Tuesday, March 10, 2009

Take it to the Bank...


Take it to the bank-- the food bank, that is.

I checked out the local food bank web site to see what services they provide:

Programs

Emergency food distribution: Provides food to agencies that serve people who are in immediate need of food.
Non-emergency food distribution: Provides food to agencies and programs that serve people who are in need of food but not in an immediate emergency.
Supplemental food distribution: Provides food to people with limited resources to help supplement their food budgets. Programs include Rural Delivery, Extra Helping, Brown Bag and Cereal for Youth.
Family Dinner Program: Provides hot meals to people who need food immediately.
Pantry Project: This collaborative program with OSU/Lane County Extension Service helps emergency food pantry shoppers use food box items effectively through monthly food demos and distribution of recipe books.
Gardens Program: FOOD for Lane County's three community gardens alleviate hunger by growing food for neighbors while creating opportunities for youth and connecting people to the land and to one another.
Education and advocacy: Helps people access to needed food and services. Provides education to prevent emergencies. Formulates strategies on issues and legislation relevant to food security in the state.
Food rescue: Rescues food from grocery stores, restaurants, colleges and hospitals that is repackaged by volunteers in our kitchen and distributed to food pantries, meal sites and shelters.
Summer Food Program: FOOD for Lane County Summer Food Program, the largest in the state, provides free lunches for children 2-18 at more than 50 sites throughout the county between June and August.


County Network Statistics:
Pounds distributed: 5 million
People served: 80,000 (unduplicated)
Children served: 30,000 (unduplicated)
Meals served: 364,000
Food rescued: 310,000 pounds
Vegetables harvested: 140,000 pounds
Partnering agencies: 150
Volunteer hours: 60,000
Summer lunches served: 101,000 servings

This is quite impressive. They are working every aspect- including running a hot meal restaurant style outlet, Food rescue- gathering leftover prepared food from restaurants, hospitals, etc., gleaning fields after crops are commercially harvested, ongoing food drives, collection centers throughout the county, and garden space to grow food. 60,000 volunteer hours.

For all the good the main food bank is doing, supplying all these branches of distribution....
some idiot went to the large, main distribution warehouse and had stolen the copper pipes that fed coolant to a freezer and refrigerator that held the food intended for hunger relief.

More than 100,000 pounds of perishables were threatened by the theft of $87 worth of copper tubing.

Some food was transferred to other coolers, and a repairman worked feverishly to fix the damage before the temperature rose to 32 degrees and food started thawing.

Repair costs were about $8,000. The loss of refrigerant was estimated at $4,000.
All of this, for literally a few lousy dollars worth of metal. That is some heavy karma to deal with ~ but a real window into just how desperate times are getting. Although I do think such mindless raw theft- destroying the food bank's refrigeration system was probably the work of a meth addict- someone who can't see past their next fix. (my speculation).
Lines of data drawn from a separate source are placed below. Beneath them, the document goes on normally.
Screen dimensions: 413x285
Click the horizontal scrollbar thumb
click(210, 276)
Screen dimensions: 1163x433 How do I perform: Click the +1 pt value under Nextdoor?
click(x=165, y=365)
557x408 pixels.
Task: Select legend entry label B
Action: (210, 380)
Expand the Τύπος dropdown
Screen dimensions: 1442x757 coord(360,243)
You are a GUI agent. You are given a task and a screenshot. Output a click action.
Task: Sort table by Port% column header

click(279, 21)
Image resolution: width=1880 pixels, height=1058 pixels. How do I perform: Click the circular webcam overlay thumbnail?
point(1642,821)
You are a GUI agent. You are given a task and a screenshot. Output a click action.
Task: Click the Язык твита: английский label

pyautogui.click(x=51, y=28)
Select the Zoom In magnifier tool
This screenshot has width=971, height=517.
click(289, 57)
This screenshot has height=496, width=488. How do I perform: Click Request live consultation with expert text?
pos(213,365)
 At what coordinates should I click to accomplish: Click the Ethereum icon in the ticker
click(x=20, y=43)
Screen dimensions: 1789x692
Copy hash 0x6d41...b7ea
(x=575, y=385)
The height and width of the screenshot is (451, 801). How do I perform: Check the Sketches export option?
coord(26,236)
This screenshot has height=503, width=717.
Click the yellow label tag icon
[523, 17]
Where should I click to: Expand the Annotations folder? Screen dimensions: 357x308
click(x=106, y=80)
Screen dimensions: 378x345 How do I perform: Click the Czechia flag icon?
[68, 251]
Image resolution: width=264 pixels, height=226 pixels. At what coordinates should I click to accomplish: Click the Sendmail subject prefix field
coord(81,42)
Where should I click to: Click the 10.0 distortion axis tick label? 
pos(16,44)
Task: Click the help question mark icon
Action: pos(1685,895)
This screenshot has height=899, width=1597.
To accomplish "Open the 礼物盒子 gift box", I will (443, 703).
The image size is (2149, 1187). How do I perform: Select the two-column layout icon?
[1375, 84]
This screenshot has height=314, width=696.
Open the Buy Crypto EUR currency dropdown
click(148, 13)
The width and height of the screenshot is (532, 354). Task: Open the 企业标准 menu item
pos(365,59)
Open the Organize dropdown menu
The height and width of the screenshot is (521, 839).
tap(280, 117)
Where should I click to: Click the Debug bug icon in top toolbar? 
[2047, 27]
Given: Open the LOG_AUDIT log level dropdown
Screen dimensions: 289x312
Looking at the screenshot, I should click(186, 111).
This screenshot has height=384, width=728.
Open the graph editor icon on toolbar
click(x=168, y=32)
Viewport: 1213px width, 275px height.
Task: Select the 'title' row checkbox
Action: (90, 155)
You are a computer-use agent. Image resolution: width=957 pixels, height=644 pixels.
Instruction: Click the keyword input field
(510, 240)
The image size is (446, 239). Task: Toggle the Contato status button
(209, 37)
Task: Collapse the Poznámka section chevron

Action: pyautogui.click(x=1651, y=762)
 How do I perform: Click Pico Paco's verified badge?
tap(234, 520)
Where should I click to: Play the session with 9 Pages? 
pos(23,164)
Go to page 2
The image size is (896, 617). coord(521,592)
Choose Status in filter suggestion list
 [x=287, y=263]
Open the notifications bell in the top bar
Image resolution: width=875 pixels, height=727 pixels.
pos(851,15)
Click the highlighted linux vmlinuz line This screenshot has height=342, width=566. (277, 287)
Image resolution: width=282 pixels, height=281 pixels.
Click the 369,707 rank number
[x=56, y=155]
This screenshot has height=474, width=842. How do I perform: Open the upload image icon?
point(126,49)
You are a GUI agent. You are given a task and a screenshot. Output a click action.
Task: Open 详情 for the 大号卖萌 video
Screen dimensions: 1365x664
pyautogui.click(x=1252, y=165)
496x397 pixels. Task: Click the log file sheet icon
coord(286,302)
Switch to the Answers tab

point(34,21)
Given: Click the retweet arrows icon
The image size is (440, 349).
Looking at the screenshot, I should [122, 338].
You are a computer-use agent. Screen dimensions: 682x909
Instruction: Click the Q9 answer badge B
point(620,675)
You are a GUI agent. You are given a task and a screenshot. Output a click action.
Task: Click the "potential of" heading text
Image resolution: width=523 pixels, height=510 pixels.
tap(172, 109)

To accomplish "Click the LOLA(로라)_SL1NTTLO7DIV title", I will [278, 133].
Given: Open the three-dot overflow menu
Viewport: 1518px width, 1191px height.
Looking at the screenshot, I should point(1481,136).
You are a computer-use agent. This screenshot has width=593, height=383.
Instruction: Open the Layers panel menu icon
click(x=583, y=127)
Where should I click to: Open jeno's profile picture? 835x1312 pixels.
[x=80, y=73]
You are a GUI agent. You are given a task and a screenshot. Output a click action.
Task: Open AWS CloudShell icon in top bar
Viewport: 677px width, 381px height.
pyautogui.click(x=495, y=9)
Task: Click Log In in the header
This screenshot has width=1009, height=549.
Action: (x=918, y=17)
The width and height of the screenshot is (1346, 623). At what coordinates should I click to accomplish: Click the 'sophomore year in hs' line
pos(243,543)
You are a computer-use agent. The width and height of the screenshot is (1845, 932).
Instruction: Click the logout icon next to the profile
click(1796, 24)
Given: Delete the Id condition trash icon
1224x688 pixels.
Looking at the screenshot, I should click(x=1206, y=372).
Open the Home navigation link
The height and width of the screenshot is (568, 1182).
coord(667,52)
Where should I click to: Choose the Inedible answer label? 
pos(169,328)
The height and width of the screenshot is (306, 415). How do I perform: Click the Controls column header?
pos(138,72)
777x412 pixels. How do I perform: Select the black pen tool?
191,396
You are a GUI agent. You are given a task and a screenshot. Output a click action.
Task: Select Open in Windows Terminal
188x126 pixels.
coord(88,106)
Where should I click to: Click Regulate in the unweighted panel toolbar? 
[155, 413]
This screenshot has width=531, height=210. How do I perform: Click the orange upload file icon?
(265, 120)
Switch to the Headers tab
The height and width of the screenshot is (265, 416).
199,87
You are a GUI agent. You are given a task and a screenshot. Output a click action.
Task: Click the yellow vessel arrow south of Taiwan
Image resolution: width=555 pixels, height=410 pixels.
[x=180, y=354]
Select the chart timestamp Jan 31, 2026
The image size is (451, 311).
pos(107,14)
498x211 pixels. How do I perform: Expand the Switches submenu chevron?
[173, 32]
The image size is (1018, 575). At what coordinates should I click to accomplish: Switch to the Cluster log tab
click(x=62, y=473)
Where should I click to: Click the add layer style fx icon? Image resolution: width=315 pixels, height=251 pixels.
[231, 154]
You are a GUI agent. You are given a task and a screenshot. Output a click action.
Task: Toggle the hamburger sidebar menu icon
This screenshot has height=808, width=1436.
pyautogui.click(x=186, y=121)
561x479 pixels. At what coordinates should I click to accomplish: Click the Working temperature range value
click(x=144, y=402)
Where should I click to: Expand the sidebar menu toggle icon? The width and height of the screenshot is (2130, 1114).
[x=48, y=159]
If you are fortunate enough to have steady employment, please do consider making regular donations to the food bank, in either cash or groceries. So many more people are having to stretch unemployment dollars so they don't join the ranks of those who go into foreclosure & homelessness.

Anyway, I applaud all the people pitching in for everything needed to run these programs. It was not long ago these same people were donating to the food bank. Now unemployed, looking at using the service to make it through- some people using these services for the first time in their lives.

2 comments:

D.K. Raed said...

The theft makes me angry. Very. I know times are bad, but stealing from a food bank & costing them so much in repairs is low down dirty rotten low. Think of all the food the bank could've spread around with the money they now have to use to repair the damage? Hope they catch the thieves and do some P.R. about how much their "little theft" cost.

I checked out the Nevada food bank "opportunities". They are running very similar programs to what you've described, but are simply overwhelmed by the great need in Foreclosure City (ahem, Las Vegas). In the great depression, the mormons in Las Vegas used to run a "welfare farm" where people could volunteer labor doing agricultural work in exchange for food. Maybe they'll be restarting that program. The desert ain't the best place for farming, though.

Fran said...

That was a real low point, the low life stealing from this place - under $100 bucks worth of copper-
from a non profit organization that is there working hard to help people. Had to be someone out of their mind (drug crazed).

Anyway, the point is, people can pitch in in many ways.... if you don't have money, maybe you have time. As this downward spiral does it's vortex, folks pitching in & helping really matters.

Just read an article that lots of unemployed folks are giving volunteer time- one as a volunteer dog walker, others at the food bank, etc.... it allows them to network, get out of the house, and make a difference.